Another trend is wellness. “We are eating our way to better health,” he remarked. As a result, the company has adopted strategies such as using color to build wellness cues into packaging for V8 beverages.
One development he mentioned reflects a convergence of both of these trends: Walmart has introduced a private-label brand-the name of which translates roughly as “Eating Well”-in Brazil. “What does this mean for brand owners if Walmart brings this concept to the U.S.?” he asked.
Multi-serve formats can meet consumers’ desire for higher value products, Hamid said. He also noted a counter-trend: premium-priced segments were experiencing growth through the downturn.
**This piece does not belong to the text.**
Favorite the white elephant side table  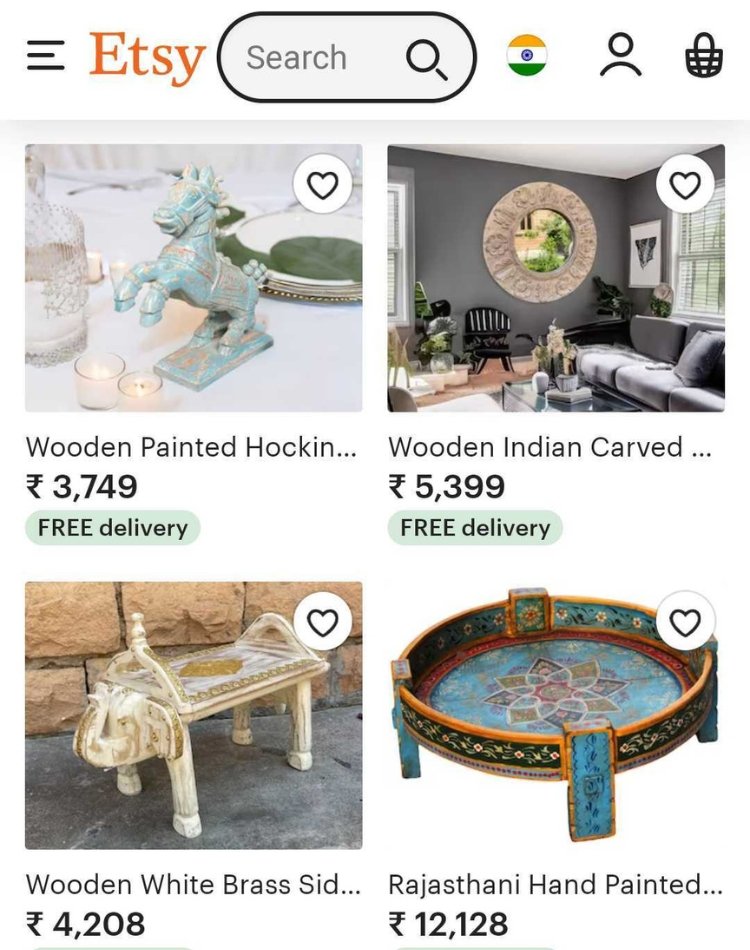click(x=322, y=622)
Convenience no longer king?
Convenience has been a major driver in consumer packaging for years, but Hamid sees it as a lower priority coming out of the recession. “We’ve seen a plateau or decline” in convenience as a driver, Hamid offered. “Convenience is a secondary benefit.”
He also mentioned the forthcoming redesign of Campbell’s iconic red-and-white soup can label, which has created a buzz in advance of its planned release this summer. “We had to do something [with the label],” he said. Campbell’s used neuroscientific measurement of consumers’ emotional responses to evaluate options for the new design. Hamid said Campbell’s is one of the first consumer goods companies to use this technique.
Other recession-driven, economically minded trends the company is tapping include cooking at home and lunch at work. “It’s all about the consumer experience,” Hamid said. In Europe, the company has moved into dry “meals in a cup” as an extension of dry “soups in a cup” products.
Projects in Campbell’s pipeline center on lightweighting and improving systems efficiency. “That may even mean accepting higher material costs in order to reduce total system costs,” Hamid noted.